> _Exercise requirements_: The copy should hold only the line containing "This screenshot has" and the lines after it through the end of the material, each exact, with no pictures.

Working data below:

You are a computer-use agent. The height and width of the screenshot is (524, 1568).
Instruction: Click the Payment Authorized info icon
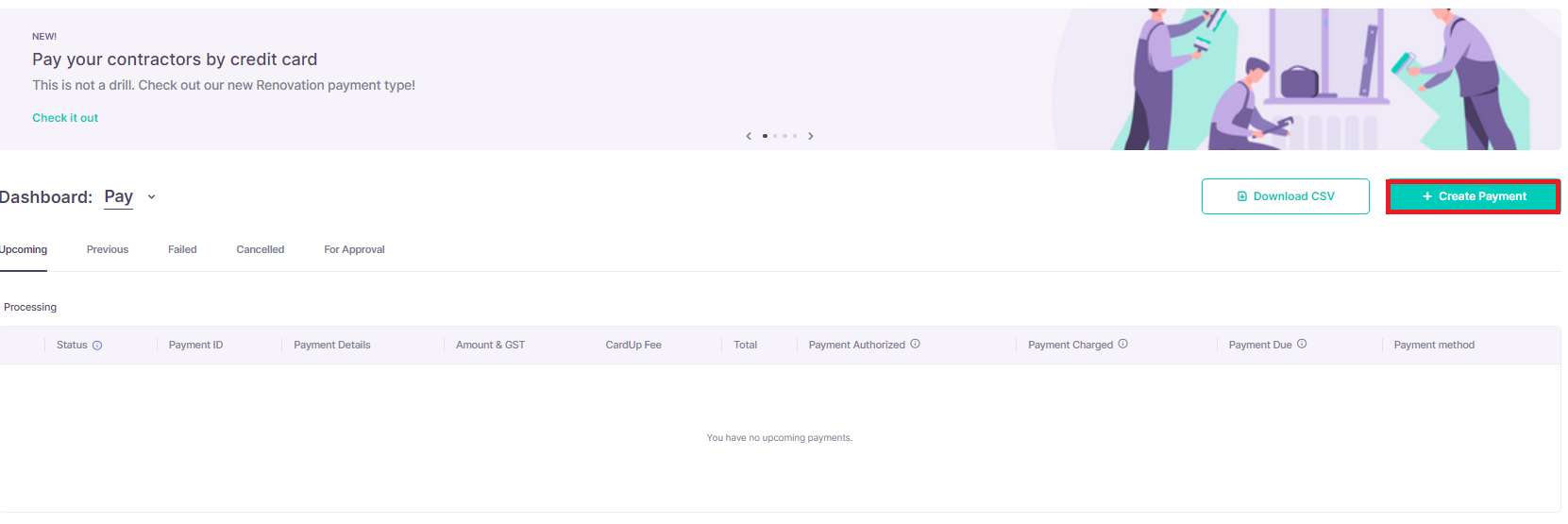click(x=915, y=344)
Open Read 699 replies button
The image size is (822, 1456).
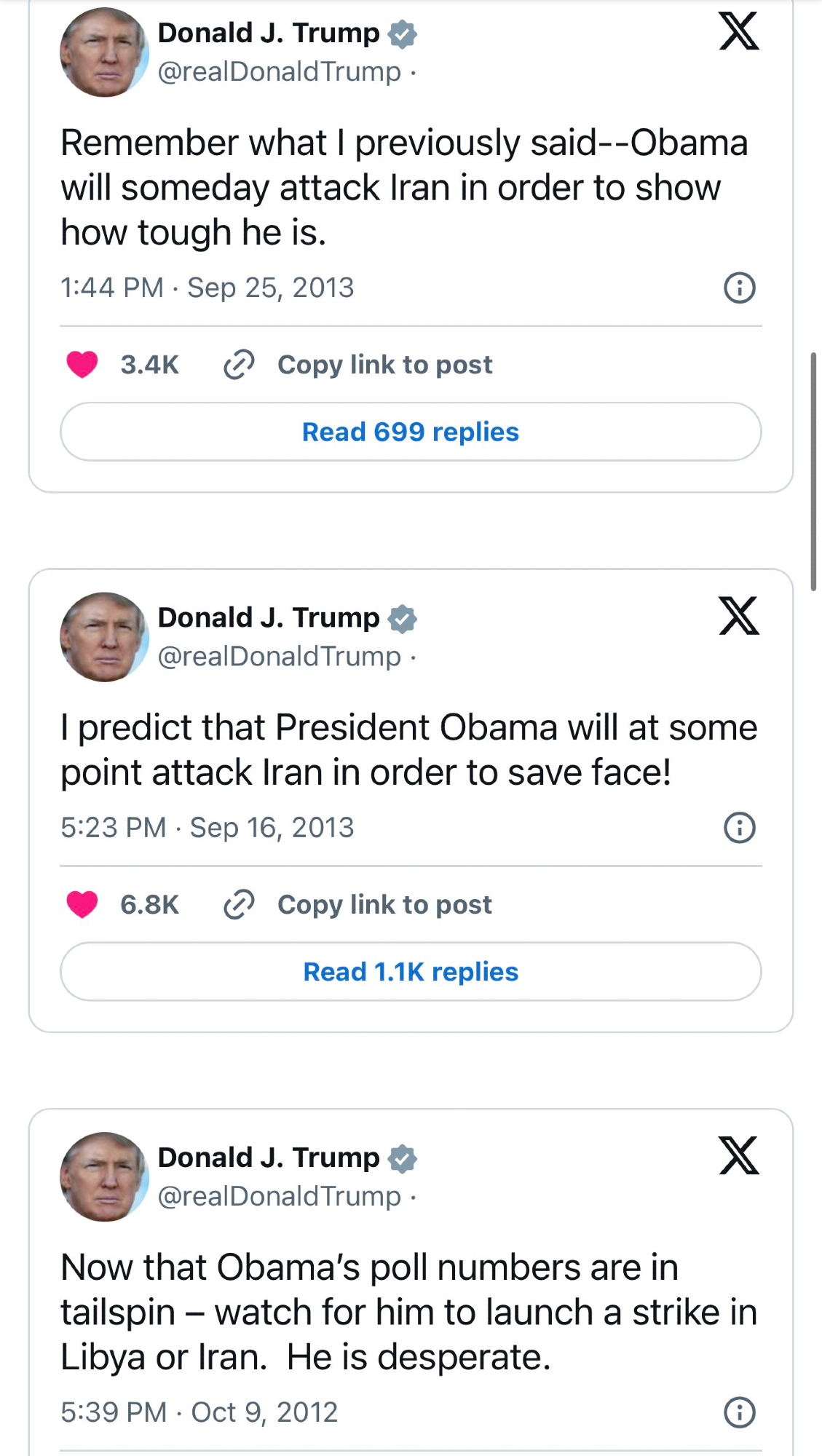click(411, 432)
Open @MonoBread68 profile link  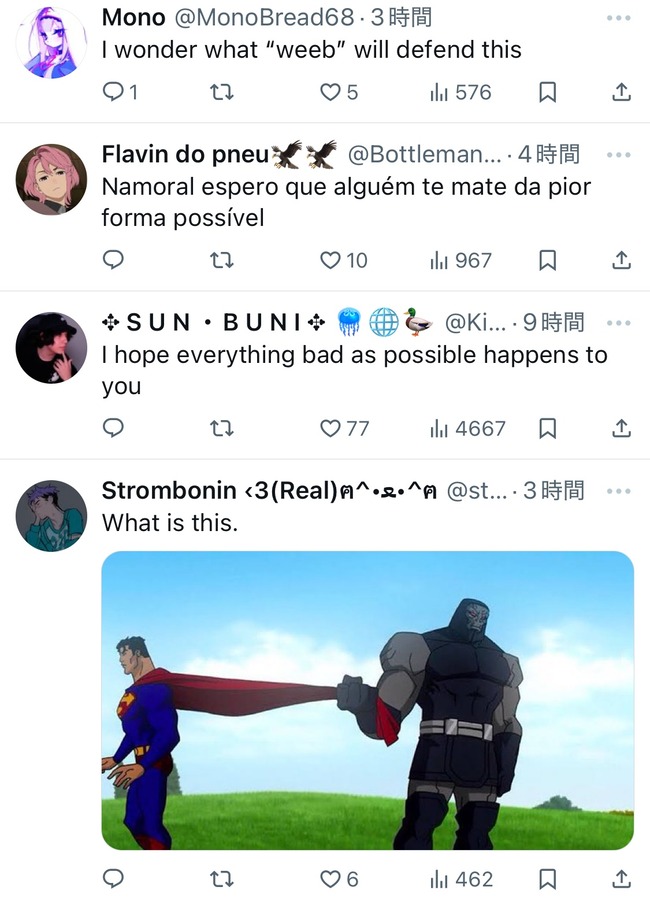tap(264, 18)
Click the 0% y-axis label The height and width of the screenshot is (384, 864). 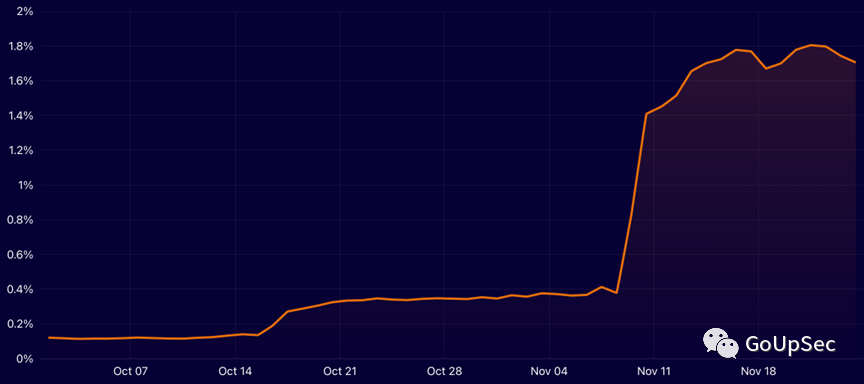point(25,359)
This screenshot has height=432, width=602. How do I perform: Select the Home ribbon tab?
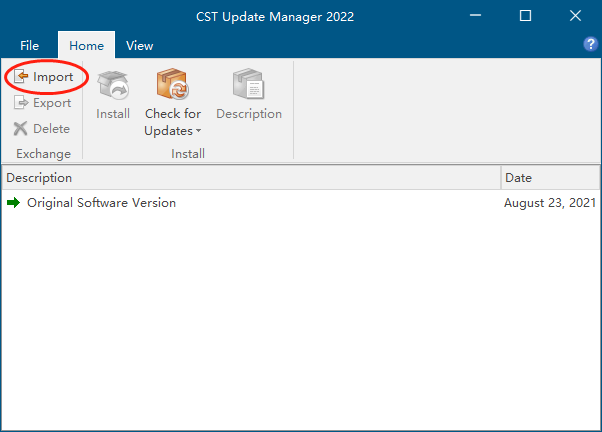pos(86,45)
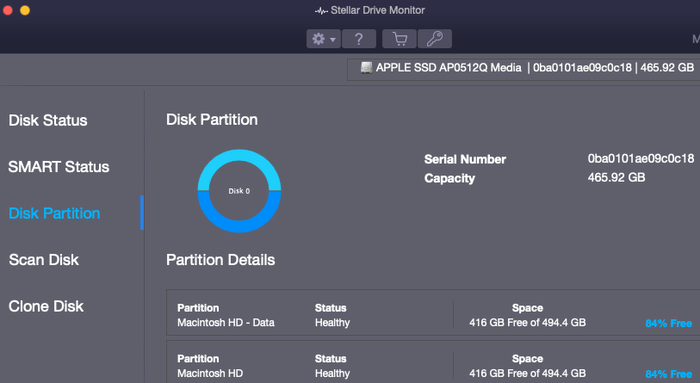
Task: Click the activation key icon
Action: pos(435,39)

End of Working data.

> _Written answer_:
This screenshot has height=432, width=602. How do I perform: Select the Home ribbon tab?
pos(86,45)
Task: Click the activation key icon
Action: pos(435,39)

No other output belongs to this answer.